Record excerpts Block Start

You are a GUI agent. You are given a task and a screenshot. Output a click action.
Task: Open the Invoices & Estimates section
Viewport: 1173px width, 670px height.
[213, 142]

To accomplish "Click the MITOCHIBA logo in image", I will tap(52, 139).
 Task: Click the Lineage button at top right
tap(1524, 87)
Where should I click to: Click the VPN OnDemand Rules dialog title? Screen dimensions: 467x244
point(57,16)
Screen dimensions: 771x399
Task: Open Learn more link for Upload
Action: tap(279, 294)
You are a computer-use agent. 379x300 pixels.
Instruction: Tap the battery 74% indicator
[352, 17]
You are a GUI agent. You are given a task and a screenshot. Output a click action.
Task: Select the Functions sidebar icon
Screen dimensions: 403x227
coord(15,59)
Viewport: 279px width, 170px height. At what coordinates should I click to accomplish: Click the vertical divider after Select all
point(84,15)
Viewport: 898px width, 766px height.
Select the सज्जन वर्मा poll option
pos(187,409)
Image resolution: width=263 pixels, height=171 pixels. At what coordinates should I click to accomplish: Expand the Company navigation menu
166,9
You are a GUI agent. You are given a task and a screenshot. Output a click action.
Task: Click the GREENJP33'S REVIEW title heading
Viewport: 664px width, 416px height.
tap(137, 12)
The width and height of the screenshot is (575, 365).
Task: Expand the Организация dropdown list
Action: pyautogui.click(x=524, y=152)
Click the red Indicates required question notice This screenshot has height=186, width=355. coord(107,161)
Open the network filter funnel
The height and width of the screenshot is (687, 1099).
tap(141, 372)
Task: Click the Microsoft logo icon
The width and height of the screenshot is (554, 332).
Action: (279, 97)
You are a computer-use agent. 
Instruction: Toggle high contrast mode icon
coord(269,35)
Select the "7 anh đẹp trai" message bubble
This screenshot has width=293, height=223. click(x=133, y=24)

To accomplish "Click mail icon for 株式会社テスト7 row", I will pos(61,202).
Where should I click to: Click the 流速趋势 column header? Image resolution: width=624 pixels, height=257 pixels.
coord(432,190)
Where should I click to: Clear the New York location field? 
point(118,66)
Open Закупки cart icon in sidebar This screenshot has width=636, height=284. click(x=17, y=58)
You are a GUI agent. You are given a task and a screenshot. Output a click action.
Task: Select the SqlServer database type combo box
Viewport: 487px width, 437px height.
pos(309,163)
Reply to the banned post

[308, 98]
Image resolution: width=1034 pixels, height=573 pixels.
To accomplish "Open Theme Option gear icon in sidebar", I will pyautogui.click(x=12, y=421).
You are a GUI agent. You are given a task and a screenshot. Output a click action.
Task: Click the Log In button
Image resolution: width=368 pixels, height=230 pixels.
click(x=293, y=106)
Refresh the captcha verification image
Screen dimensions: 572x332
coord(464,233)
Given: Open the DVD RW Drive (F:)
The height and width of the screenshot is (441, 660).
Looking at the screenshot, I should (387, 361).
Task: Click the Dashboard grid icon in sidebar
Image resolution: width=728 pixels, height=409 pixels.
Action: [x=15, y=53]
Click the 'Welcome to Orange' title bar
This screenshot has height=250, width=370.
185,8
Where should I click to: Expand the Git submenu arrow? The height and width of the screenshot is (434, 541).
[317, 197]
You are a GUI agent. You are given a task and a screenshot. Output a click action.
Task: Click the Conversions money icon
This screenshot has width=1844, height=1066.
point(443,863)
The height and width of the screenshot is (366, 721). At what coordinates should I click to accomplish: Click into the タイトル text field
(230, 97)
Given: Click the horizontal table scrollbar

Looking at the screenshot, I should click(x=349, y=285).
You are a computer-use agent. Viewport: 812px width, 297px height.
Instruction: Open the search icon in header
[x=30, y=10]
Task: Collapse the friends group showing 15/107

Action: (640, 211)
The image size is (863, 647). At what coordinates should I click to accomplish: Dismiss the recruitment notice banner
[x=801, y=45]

Record excerpts Block End

__What is required__
Put down all the data once more, exactly as it appears above.

__Response area__
You are a GUI agent. You are given a task and a screenshot. Output a click action.
Task: Open the Invoices & Estimates section
Viewport: 1173px width, 670px height.
[213, 142]

To accomplish "Click the MITOCHIBA logo in image", I will tap(52, 139).
 Task: Click the Lineage button at top right
tap(1524, 87)
Where should I click to: Click the VPN OnDemand Rules dialog title? Screen dimensions: 467x244
point(57,16)
Screen dimensions: 771x399
Task: Open Learn more link for Upload
Action: tap(279, 294)
You are a computer-use agent. 379x300 pixels.
Instruction: Tap the battery 74% indicator
[352, 17]
You are a GUI agent. You are given a task and a screenshot. Output a click action.
Task: Select the Functions sidebar icon
Screen dimensions: 403x227
coord(15,59)
Viewport: 279px width, 170px height. At what coordinates should I click to accomplish: Click the vertical divider after Select all
point(84,15)
Viewport: 898px width, 766px height.
Select the सज्जन वर्मा poll option
pos(187,409)
Image resolution: width=263 pixels, height=171 pixels. At what coordinates should I click to accomplish: Expand the Company navigation menu
166,9
You are a GUI agent. You are given a task and a screenshot. Output a click action.
Task: Click the GREENJP33'S REVIEW title heading
Viewport: 664px width, 416px height.
tap(137, 12)
The width and height of the screenshot is (575, 365).
Task: Expand the Организация dropdown list
Action: pyautogui.click(x=524, y=152)
Click the red Indicates required question notice This screenshot has height=186, width=355. coord(107,161)
Open the network filter funnel
The height and width of the screenshot is (687, 1099).
tap(141, 372)
Task: Click the Microsoft logo icon
The width and height of the screenshot is (554, 332).
Action: (279, 97)
You are a computer-use agent. 
Instruction: Toggle high contrast mode icon
coord(269,35)
Select the "7 anh đẹp trai" message bubble
This screenshot has width=293, height=223. click(x=133, y=24)

To accomplish "Click mail icon for 株式会社テスト7 row", I will pos(61,202).
Where should I click to: Click the 流速趋势 column header? Image resolution: width=624 pixels, height=257 pixels.
coord(432,190)
Where should I click to: Clear the New York location field? 
point(118,66)
Open Закупки cart icon in sidebar This screenshot has width=636, height=284. click(x=17, y=58)
You are a GUI agent. You are given a task and a screenshot. Output a click action.
Task: Select the SqlServer database type combo box
Viewport: 487px width, 437px height.
pos(309,163)
Reply to the banned post

[308, 98]
Image resolution: width=1034 pixels, height=573 pixels.
To accomplish "Open Theme Option gear icon in sidebar", I will pyautogui.click(x=12, y=421).
You are a GUI agent. You are given a task and a screenshot. Output a click action.
Task: Click the Log In button
Image resolution: width=368 pixels, height=230 pixels.
click(x=293, y=106)
Refresh the captcha verification image
Screen dimensions: 572x332
coord(464,233)
Given: Open the DVD RW Drive (F:)
The height and width of the screenshot is (441, 660).
Looking at the screenshot, I should (387, 361).
Task: Click the Dashboard grid icon in sidebar
Image resolution: width=728 pixels, height=409 pixels.
Action: [x=15, y=53]
Click the 'Welcome to Orange' title bar
This screenshot has height=250, width=370.
185,8
Where should I click to: Expand the Git submenu arrow? The height and width of the screenshot is (434, 541).
[317, 197]
You are a GUI agent. You are given a task and a screenshot. Output a click action.
Task: Click the Conversions money icon
This screenshot has width=1844, height=1066.
point(443,863)
The height and width of the screenshot is (366, 721). At what coordinates should I click to accomplish: Click into the タイトル text field
(230, 97)
Given: Click the horizontal table scrollbar

Looking at the screenshot, I should click(x=349, y=285).
You are a computer-use agent. Viewport: 812px width, 297px height.
Instruction: Open the search icon in header
[x=30, y=10]
Task: Collapse the friends group showing 15/107

Action: (640, 211)
The image size is (863, 647). At what coordinates should I click to accomplish: Dismiss the recruitment notice banner
[x=801, y=45]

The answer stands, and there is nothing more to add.